入学式、修学旅行、授業、卒業式……。徐々に頭が回ってきた。これは噂に聞く走馬灯だろう。
写真が全て落ちきると景色が変わっていて。いつの間にか桜の木の下にいた。風に吹かれて花弁が舞っている。
制服は高校時代のものに変わっていた。淡いピンクに混じり色とりどりの写真も飛んでいる。
「お、瀬央さん。ここにいたのか」
「あ、瀬央さん見つかった? もう準備できてるぜ」
「瀬央先輩、はよしてくださいよ。俺もう腹減って腹減って」
「ちっ、なんで女もいねえ男だけで花見なんかしねとなんだよ」
「とか言いつついっちゃん楽しみにしてたじゃねえか」
「……あの四人も、待ってた。
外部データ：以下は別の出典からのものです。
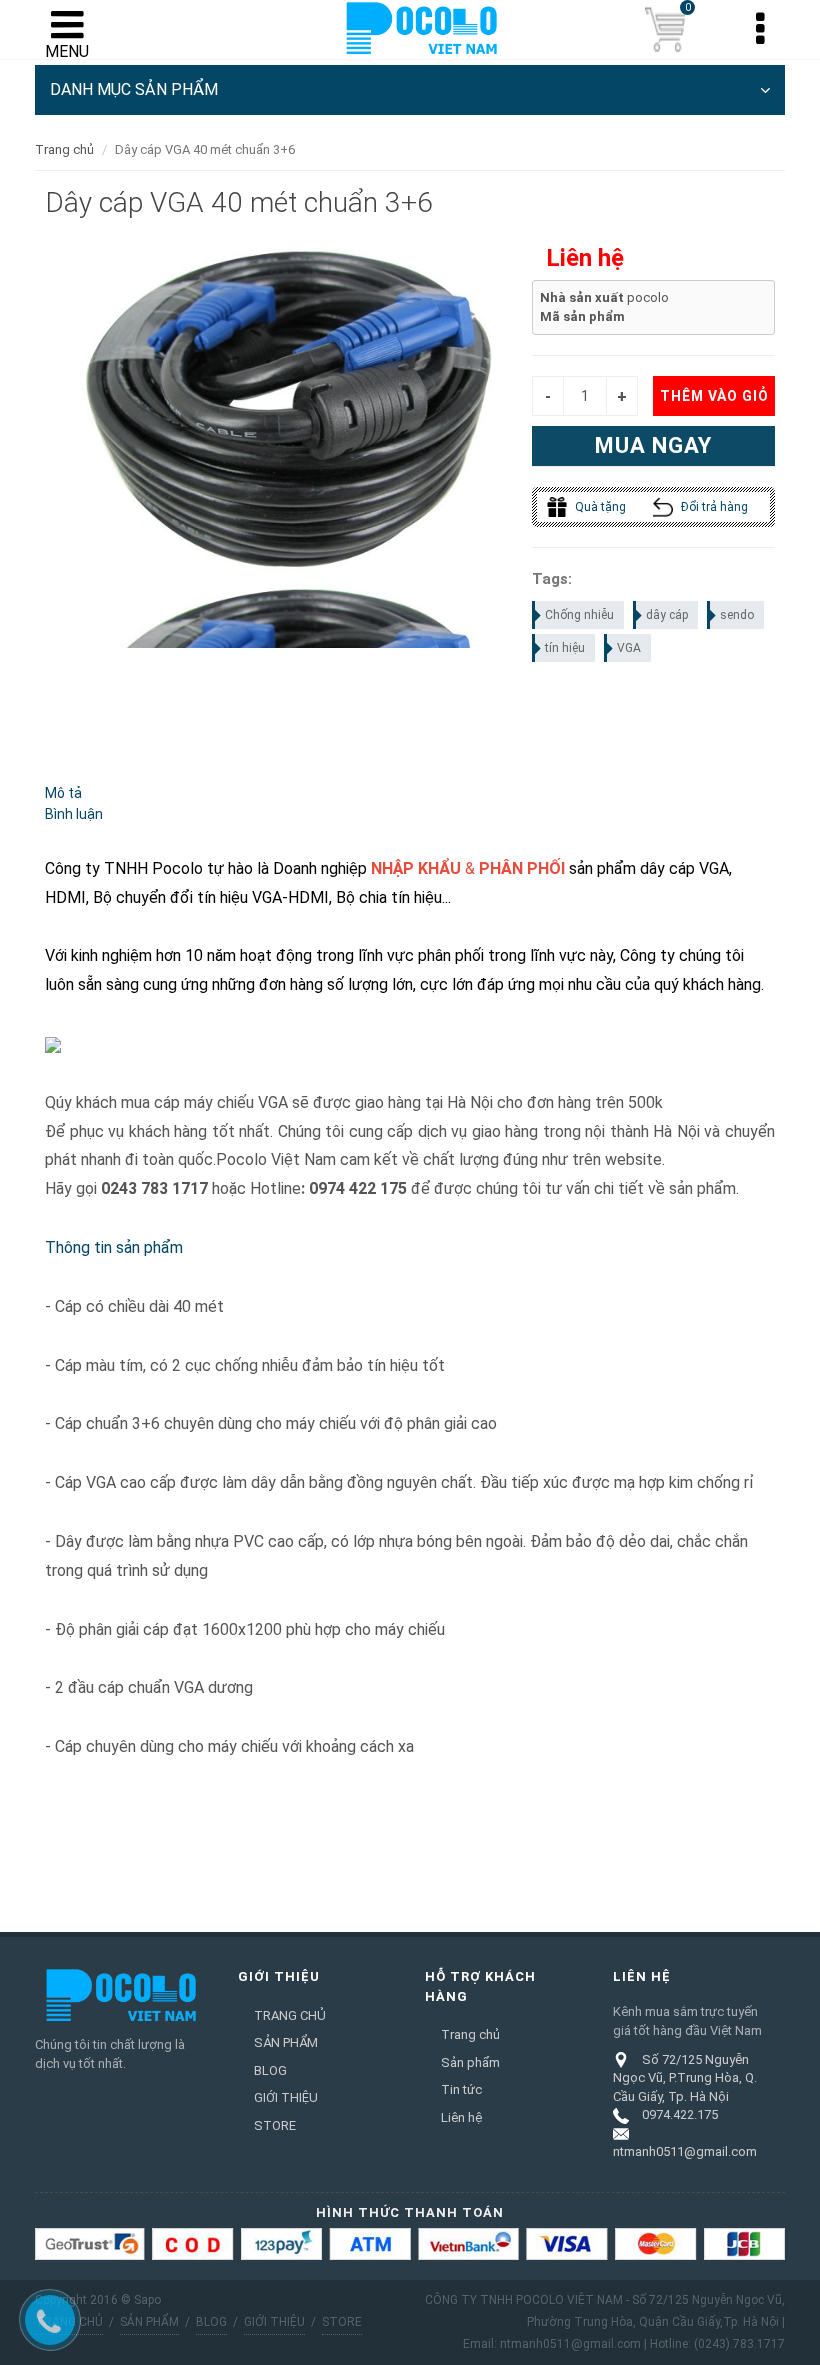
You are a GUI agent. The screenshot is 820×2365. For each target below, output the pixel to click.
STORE (275, 2125)
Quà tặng (599, 507)
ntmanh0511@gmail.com (685, 2151)
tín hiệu (565, 648)
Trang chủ (470, 2034)
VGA (629, 648)
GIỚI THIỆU (286, 2097)
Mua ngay (653, 445)
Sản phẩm (470, 2062)
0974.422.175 (680, 2114)
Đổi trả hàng (713, 507)
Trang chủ (64, 149)
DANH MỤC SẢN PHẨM (134, 89)
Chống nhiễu (579, 615)
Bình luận (74, 814)
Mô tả (63, 793)
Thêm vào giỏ (714, 396)
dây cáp (667, 615)
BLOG (270, 2070)
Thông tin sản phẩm (114, 1247)
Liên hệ (461, 2117)
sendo (737, 615)
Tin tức (461, 2089)
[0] (665, 30)
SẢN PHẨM (286, 2042)
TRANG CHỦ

…………ほら早く来て……や。セオさんいないと……………………始まらない、ぜ」
声はノイズがかかっていてはっきりとはしないが、懐かしさに胸が苦しくなる。
逆光で顔が見えないが彼らだ。大切な大切な、あの。
そちらに進もうと足を進める。足を置いた瞬間場面が変わった。
どしゃぶりの雨で視界が酷く歪んでいる。気づけば頬が濡れていた。
灰色に色褪せた世界に、鮮やかな彼らの姿形はなく。その代わりに黒く塗りつぶされたモノ達が俯いていた。
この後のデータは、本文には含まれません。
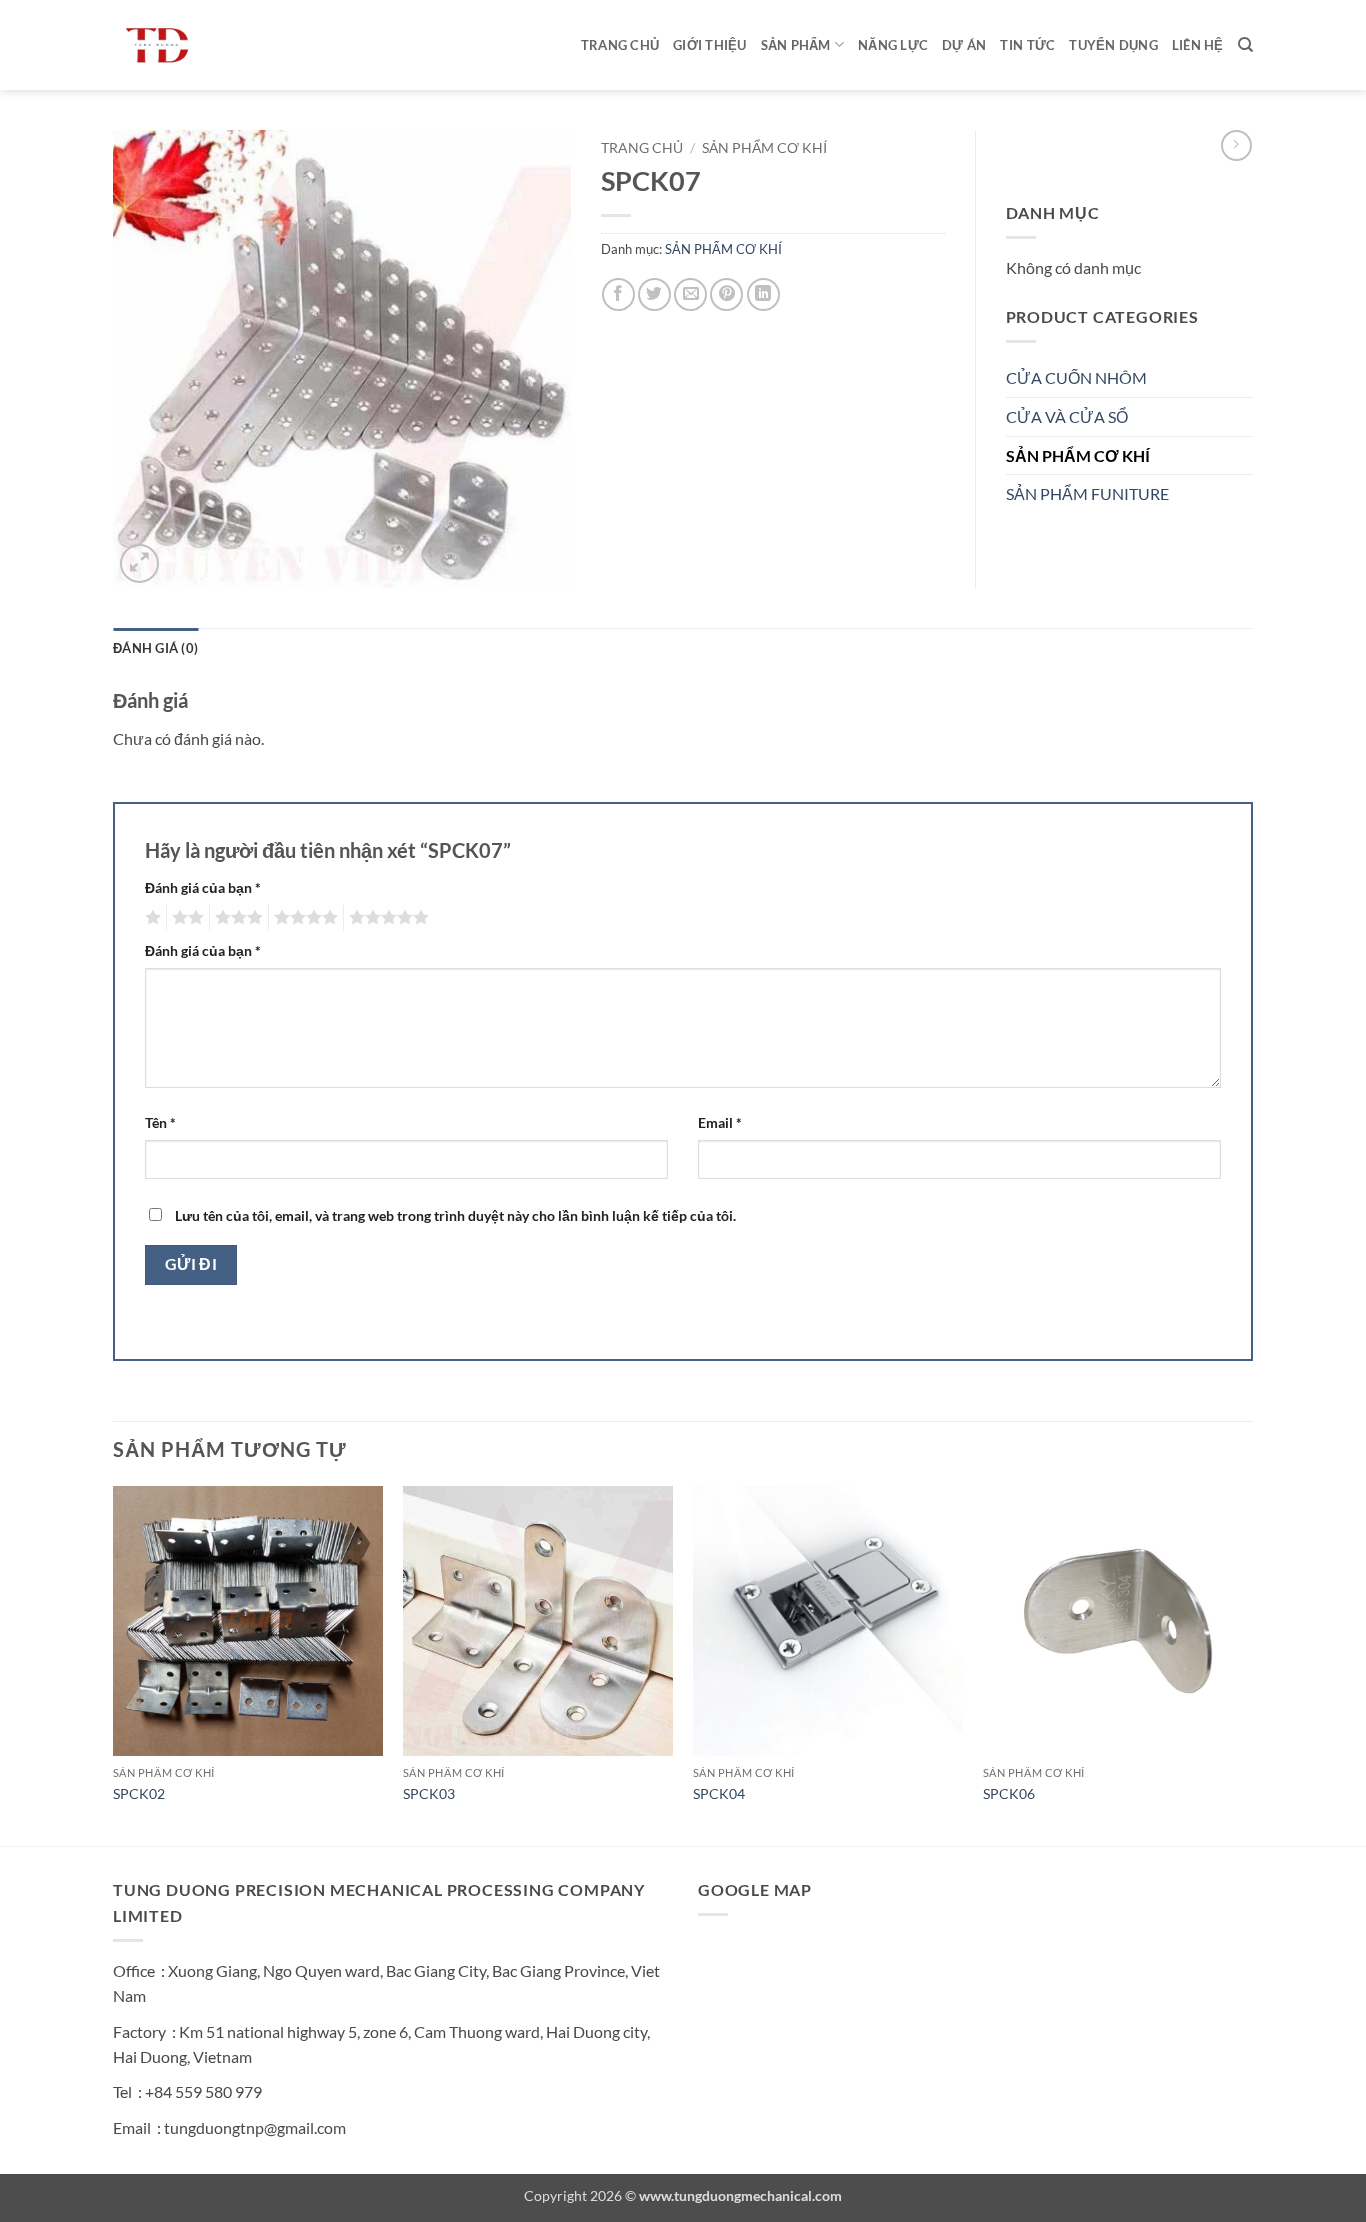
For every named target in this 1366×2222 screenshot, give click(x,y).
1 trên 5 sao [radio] (150, 918)
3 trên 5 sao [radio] (236, 918)
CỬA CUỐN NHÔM (1076, 377)
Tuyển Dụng (1113, 45)
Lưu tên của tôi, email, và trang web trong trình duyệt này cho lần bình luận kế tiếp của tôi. (455, 1215)
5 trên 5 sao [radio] (386, 918)
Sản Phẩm (796, 45)
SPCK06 (1009, 1793)
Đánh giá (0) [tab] (155, 648)
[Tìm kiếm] (1245, 45)
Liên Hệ (1198, 45)
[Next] (1252, 1664)
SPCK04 (719, 1793)
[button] (139, 563)
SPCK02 (139, 1793)
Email (720, 1122)
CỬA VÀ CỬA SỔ (1067, 416)
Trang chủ (620, 45)
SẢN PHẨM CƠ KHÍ (764, 148)
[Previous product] (1236, 145)
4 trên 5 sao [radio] (303, 918)
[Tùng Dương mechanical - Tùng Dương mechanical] (213, 45)
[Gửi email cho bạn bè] (690, 294)
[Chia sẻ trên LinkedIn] (763, 294)
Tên (160, 1122)
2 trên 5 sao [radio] (185, 918)
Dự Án (964, 45)
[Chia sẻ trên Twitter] (654, 294)
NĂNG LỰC (893, 45)
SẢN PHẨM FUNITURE (1087, 493)
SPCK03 (429, 1793)
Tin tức (1027, 45)
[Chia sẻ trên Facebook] (618, 294)
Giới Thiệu (710, 45)
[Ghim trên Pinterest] (726, 294)
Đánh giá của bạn (203, 887)
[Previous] (114, 1664)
外から聞こえる雨音に紛れるようにすすり泣く声が聞こえてくる。そこで思い出してしまった。皆で花見だなんてこと、したことがないことを。できなかったことを。
あの日は確か、いつもの11人で花見をしようとしていたんだ。
大学受験の年だったから節目に初めてのことをやろうっていうことで、お花見をすることになって。
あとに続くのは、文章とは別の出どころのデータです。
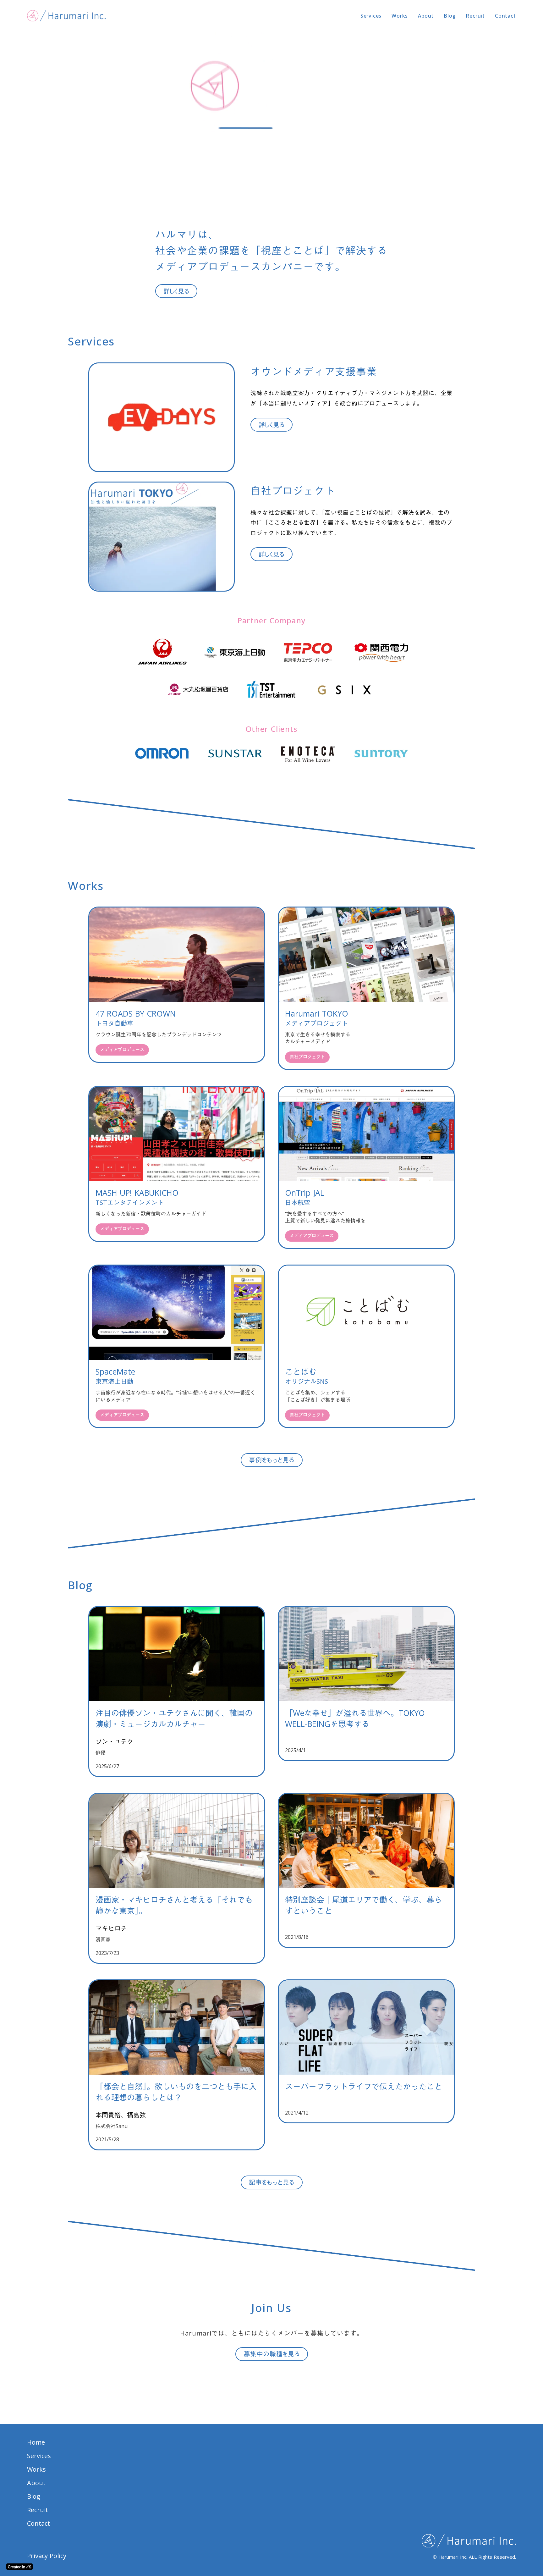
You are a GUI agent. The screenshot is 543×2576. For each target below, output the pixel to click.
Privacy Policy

当日に私が熱を出して中止にしてしまったのだ。彼らはそんな私のお見舞いに来てくれようとして、それで、その道中だった。
横断歩道を待っていた彼らのところに、曲がりきれなかった大型トラックが突っ込み、そして、そして……そして。痛みを感じる前に事切れただろうということだけが、唯一の幸いだった。
葬式に行っても、誰も私を責めなかった。私が体調を崩していなければ、お見舞いの連絡に舞い上がっていなければ、いや、無理してでも行っていれば彼らはまだこの世にいたかもしれないのに。
彼らのご両親も、親戚も、学友も、誰も責めないで。寧ろ気遣われて。
それが返って辛かった。苦しかった。罵られえば、お前のせいだと言ってもらえれば、少しは楽だっただろうに。私は、ラクになることも赦されなかった。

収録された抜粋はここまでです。